Work order
The job is to output each record again, character for character.

Stored items
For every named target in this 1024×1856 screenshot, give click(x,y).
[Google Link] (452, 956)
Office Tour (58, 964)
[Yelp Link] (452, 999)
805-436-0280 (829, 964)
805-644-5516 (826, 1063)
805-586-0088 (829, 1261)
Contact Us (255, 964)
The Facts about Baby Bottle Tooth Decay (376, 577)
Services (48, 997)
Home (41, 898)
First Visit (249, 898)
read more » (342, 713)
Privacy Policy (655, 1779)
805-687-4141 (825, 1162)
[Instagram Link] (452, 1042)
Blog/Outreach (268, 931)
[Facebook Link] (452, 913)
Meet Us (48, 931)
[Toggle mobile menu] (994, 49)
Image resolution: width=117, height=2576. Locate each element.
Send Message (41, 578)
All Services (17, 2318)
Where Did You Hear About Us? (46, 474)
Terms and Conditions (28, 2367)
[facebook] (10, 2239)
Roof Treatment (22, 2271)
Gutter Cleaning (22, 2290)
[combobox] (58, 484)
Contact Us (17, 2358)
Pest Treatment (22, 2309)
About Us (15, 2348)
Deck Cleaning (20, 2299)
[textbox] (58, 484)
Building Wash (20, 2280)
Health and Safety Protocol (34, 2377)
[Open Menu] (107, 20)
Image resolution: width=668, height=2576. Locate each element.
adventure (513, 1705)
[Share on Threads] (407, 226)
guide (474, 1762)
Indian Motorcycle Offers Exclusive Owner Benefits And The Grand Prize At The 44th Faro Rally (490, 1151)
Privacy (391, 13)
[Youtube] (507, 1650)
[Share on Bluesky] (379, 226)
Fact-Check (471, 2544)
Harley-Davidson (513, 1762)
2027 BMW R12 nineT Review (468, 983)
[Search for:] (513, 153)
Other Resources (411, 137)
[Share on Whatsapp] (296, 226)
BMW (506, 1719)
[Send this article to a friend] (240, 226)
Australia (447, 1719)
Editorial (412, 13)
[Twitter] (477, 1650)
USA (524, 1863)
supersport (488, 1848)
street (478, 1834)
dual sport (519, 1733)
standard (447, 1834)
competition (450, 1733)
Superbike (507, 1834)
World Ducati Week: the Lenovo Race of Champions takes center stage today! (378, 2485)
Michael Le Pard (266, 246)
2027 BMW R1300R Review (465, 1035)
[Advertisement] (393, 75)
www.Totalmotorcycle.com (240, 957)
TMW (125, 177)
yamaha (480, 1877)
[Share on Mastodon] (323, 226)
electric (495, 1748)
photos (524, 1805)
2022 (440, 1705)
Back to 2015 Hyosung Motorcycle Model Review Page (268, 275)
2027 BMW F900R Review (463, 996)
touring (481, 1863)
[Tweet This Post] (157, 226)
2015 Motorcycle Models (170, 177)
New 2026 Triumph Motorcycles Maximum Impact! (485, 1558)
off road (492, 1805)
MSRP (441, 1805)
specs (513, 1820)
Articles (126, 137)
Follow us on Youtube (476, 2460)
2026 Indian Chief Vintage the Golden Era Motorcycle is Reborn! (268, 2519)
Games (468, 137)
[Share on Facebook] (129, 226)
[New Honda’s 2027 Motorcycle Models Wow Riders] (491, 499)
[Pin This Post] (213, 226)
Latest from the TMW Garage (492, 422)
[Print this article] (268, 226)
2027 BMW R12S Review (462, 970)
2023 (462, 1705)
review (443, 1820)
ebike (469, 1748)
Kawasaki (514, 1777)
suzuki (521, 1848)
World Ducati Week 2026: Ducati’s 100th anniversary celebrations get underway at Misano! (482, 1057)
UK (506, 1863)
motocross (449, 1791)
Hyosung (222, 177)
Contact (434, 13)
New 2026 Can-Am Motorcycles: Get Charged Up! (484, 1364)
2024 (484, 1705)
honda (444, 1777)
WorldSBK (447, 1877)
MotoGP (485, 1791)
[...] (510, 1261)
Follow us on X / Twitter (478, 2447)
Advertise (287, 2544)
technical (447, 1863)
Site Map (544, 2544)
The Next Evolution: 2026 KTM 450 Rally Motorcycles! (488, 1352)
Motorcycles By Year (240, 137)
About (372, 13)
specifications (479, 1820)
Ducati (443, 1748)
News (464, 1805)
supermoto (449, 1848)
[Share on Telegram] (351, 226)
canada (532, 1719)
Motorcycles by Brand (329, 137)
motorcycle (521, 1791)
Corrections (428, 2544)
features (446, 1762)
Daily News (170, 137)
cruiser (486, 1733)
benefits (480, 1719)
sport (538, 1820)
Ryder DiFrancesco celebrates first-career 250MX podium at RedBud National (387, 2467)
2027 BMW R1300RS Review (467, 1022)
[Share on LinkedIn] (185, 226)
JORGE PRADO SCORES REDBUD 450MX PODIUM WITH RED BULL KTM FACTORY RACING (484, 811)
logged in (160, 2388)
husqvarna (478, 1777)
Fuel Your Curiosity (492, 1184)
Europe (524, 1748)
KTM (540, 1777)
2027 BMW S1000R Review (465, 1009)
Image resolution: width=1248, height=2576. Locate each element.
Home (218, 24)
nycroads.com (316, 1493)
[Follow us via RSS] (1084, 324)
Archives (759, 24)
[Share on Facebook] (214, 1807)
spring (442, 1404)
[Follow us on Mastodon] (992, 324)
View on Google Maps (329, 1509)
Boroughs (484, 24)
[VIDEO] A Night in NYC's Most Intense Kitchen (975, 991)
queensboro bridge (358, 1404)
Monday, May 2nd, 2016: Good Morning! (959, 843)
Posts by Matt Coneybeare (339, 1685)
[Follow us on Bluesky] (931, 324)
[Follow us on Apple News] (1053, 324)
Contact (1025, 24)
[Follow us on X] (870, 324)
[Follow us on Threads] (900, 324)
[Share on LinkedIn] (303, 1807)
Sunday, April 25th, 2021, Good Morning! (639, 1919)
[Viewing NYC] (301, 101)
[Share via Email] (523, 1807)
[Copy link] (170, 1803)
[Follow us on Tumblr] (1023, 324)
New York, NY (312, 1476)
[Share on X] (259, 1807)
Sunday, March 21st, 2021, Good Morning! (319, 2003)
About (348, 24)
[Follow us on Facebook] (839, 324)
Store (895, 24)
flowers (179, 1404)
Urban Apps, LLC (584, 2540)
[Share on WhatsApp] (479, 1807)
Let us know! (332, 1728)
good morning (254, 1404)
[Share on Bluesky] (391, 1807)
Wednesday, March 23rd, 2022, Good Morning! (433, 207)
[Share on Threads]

Written solution
For every named target in this 1024×1856 screenshot, give click(x,y).
[Google Link] (452, 956)
Office Tour (58, 964)
[Yelp Link] (452, 999)
805-436-0280 (829, 964)
805-644-5516 (826, 1063)
805-586-0088 (829, 1261)
Contact Us (255, 964)
The Facts about Baby Bottle Tooth Decay (376, 577)
Services (48, 997)
Home (41, 898)
First Visit (249, 898)
read more » (342, 713)
Privacy Policy (655, 1779)
805-687-4141 (825, 1162)
[Instagram Link] (452, 1042)
Blog/Outreach (268, 931)
[Facebook Link] (452, 913)
Meet Us (48, 931)
[Toggle mobile menu] (994, 49)
Image resolution: width=117, height=2576. Locate each element.
Send Message (41, 578)
All Services (17, 2318)
Where Did You Hear About Us? (46, 474)
Terms and Conditions (28, 2367)
[facebook] (10, 2239)
Roof Treatment (22, 2271)
Gutter Cleaning (22, 2290)
[combobox] (58, 484)
Contact Us (17, 2358)
Pest Treatment (22, 2309)
About Us (15, 2348)
Deck Cleaning (20, 2299)
[textbox] (58, 484)
Building Wash (20, 2280)
Health and Safety Protocol (34, 2377)
[Open Menu] (107, 20)
Image resolution: width=668, height=2576. Locate each element.
adventure (513, 1705)
[Share on Threads] (407, 226)
guide (474, 1762)
Indian Motorcycle Offers Exclusive Owner Benefits And The Grand Prize At The 44th Faro Rally (490, 1151)
Privacy (391, 13)
[Youtube] (507, 1650)
[Share on Bluesky] (379, 226)
Fact-Check (471, 2544)
Harley-Davidson (513, 1762)
2027 BMW R12 nineT Review (468, 983)
[Search for:] (513, 153)
Other Resources (411, 137)
[Share on Whatsapp] (296, 226)
BMW (506, 1719)
[Send this article to a friend] (240, 226)
Australia (447, 1719)
Editorial (412, 13)
[Twitter] (477, 1650)
USA (524, 1863)
supersport (488, 1848)
street (478, 1834)
dual sport (519, 1733)
standard (447, 1834)
competition (450, 1733)
Superbike (507, 1834)
World Ducati Week: the Lenovo Race of Champions takes center stage today! (378, 2485)
Michael Le Pard (266, 246)
2027 BMW R1300R Review (465, 1035)
[Advertisement] (393, 75)
www.Totalmotorcycle.com (240, 957)
TMW (125, 177)
yamaha (480, 1877)
[Share on Mastodon] (323, 226)
electric (495, 1748)
photos (524, 1805)
2022 (440, 1705)
Back to 2015 Hyosung Motorcycle Model Review Page (268, 275)
2027 BMW F900R Review (463, 996)
touring (481, 1863)
[Tweet This Post] (157, 226)
2015 Motorcycle Models (170, 177)
New 2026 Triumph Motorcycles Maximum Impact! (485, 1558)
off road (492, 1805)
MSRP (441, 1805)
specs (513, 1820)
Articles (126, 137)
Follow us on Youtube (476, 2460)
2026 Indian Chief Vintage the Golden Era Motorcycle is Reborn! (268, 2519)
Games (468, 137)
[Share on Facebook] (129, 226)
[New Honda’s 2027 Motorcycle Models Wow Riders] (491, 499)
[Pin This Post] (213, 226)
Latest from the TMW Garage (492, 422)
[Print this article] (268, 226)
2027 BMW R12S Review (462, 970)
2023 (462, 1705)
review (443, 1820)
ebike (469, 1748)
Kawasaki (514, 1777)
suzuki (521, 1848)
World Ducati Week 2026: Ducati’s 100th anniversary celebrations get underway at Misano! (482, 1057)
UK (506, 1863)
motocross (449, 1791)
Hyosung (222, 177)
Contact (434, 13)
New 2026 Can-Am Motorcycles: Get Charged Up! (484, 1364)
2024 (484, 1705)
honda (444, 1777)
WorldSBK (447, 1877)
MotoGP (485, 1791)
[...] (510, 1261)
Follow us on X / Twitter (478, 2447)
Advertise (287, 2544)
technical (447, 1863)
Site Map (544, 2544)
The Next Evolution: 2026 KTM 450 Rally Motorcycles! (488, 1352)
Motorcycles By Year (240, 137)
About (372, 13)
specifications (479, 1820)
Ducati (443, 1748)
News (464, 1805)
supermoto (449, 1848)
[Share on Telegram] (351, 226)
canada (532, 1719)
Motorcycles by Brand (329, 137)
motorcycle (521, 1791)
Corrections (428, 2544)
features (446, 1762)
Daily News (170, 137)
cruiser (486, 1733)
benefits (480, 1719)
sport (538, 1820)
Ryder DiFrancesco celebrates first-career 250MX podium at RedBud National (387, 2467)
2027 BMW R1300RS Review (467, 1022)
[Share on LinkedIn] (185, 226)
JORGE PRADO SCORES REDBUD 450MX PODIUM WITH RED BULL KTM FACTORY RACING (484, 811)
logged in (160, 2388)
husqvarna (478, 1777)
Fuel Your Curiosity (492, 1184)
Europe (524, 1748)
KTM (540, 1777)
2027 BMW S1000R Review (465, 1009)
Image resolution: width=1248, height=2576. Locate each element.
Home (218, 24)
nycroads.com (316, 1493)
[Follow us via RSS] (1084, 324)
Archives (759, 24)
[Share on Facebook] (214, 1807)
spring (442, 1404)
[Follow us on Mastodon] (992, 324)
View on Google Maps (329, 1509)
Boroughs (484, 24)
[VIDEO] A Night in NYC's Most Intense Kitchen (975, 991)
queensboro bridge (358, 1404)
Monday, May 2nd, 2016: Good Morning! (959, 843)
Posts by Matt Coneybeare (339, 1685)
[Follow us on Bluesky] (931, 324)
[Follow us on Apple News] (1053, 324)
Contact (1025, 24)
[Follow us on X] (870, 324)
[Follow us on Threads] (900, 324)
[Share on LinkedIn] (303, 1807)
Sunday, April 25th, 2021, Good Morning! (639, 1919)
[Viewing NYC] (301, 101)
[Share via Email] (523, 1807)
[Copy link] (170, 1803)
[Follow us on Tumblr] (1023, 324)
New York, NY (312, 1476)
[Share on X] (259, 1807)
Sunday, March 21st, 2021, Good Morning! (319, 2003)
About (348, 24)
[Follow us on Facebook] (839, 324)
Store (895, 24)
flowers (179, 1404)
Urban Apps, LLC (584, 2540)
[Share on WhatsApp] (479, 1807)
Let us know! (332, 1728)
good morning (254, 1404)
[Share on Bluesky] (391, 1807)
Wednesday, March 23rd, 2022, Good Morning! (433, 207)
[Share on Threads]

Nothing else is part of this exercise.